## The problem
Please restate exactly the lines of the data below, beginning with the line containing "This screenshot has width=1385, height=868." and ending with the last line.

## Entries provided
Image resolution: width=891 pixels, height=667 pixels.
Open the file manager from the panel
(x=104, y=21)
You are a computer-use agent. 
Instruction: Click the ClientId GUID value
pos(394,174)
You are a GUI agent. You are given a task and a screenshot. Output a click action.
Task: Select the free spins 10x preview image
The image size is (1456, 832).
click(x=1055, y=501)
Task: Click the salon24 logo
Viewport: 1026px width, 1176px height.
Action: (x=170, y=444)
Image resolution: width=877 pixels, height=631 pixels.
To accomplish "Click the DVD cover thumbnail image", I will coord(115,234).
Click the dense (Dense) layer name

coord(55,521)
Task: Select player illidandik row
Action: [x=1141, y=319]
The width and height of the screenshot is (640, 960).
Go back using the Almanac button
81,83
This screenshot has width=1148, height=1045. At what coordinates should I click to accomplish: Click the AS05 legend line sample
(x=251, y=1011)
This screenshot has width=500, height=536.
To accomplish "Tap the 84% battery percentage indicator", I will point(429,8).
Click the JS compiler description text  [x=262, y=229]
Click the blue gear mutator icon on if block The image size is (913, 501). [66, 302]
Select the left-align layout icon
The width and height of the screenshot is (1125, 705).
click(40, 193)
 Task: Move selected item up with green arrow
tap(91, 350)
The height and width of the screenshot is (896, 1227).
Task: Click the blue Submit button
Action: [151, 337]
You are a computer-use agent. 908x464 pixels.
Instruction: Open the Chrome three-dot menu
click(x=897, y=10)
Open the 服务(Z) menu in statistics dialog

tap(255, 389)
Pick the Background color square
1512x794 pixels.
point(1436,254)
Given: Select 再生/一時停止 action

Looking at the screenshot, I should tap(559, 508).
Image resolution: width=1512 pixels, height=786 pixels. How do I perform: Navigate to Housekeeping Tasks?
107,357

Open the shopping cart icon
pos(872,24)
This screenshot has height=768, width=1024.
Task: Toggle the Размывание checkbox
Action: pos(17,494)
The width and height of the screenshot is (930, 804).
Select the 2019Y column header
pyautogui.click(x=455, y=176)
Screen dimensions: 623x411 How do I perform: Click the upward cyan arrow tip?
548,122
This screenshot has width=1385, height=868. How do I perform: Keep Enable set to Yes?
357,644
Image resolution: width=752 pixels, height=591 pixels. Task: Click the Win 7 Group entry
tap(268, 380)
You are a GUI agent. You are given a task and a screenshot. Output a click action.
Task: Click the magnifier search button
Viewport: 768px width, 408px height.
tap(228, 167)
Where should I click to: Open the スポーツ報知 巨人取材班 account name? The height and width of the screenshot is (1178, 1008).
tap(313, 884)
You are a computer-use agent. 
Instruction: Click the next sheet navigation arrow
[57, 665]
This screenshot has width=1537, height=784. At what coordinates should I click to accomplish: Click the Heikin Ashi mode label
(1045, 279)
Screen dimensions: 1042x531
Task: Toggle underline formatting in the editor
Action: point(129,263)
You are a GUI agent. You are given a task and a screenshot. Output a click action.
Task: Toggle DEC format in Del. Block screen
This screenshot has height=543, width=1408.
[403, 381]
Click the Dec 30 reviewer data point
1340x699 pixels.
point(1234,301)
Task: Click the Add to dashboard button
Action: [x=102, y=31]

## Final answer
This screenshot has width=1385, height=868. How do I perform: Keep Enable set to Yes?
357,644
Image resolution: width=752 pixels, height=591 pixels. Task: Click the Win 7 Group entry
tap(268, 380)
You are a GUI agent. You are given a task and a screenshot. Output a click action.
Task: Click the magnifier search button
Viewport: 768px width, 408px height.
tap(228, 167)
Where should I click to: Open the スポーツ報知 巨人取材班 account name? The height and width of the screenshot is (1178, 1008).
tap(313, 884)
You are a computer-use agent. 
Instruction: Click the next sheet navigation arrow
[57, 665]
This screenshot has width=1537, height=784. At what coordinates should I click to accomplish: Click the Heikin Ashi mode label
(1045, 279)
Screen dimensions: 1042x531
Task: Toggle underline formatting in the editor
Action: point(129,263)
You are a GUI agent. You are given a task and a screenshot. Output a click action.
Task: Toggle DEC format in Del. Block screen
This screenshot has height=543, width=1408.
[403, 381]
Click the Dec 30 reviewer data point
1340x699 pixels.
point(1234,301)
Task: Click the Add to dashboard button
Action: [x=102, y=31]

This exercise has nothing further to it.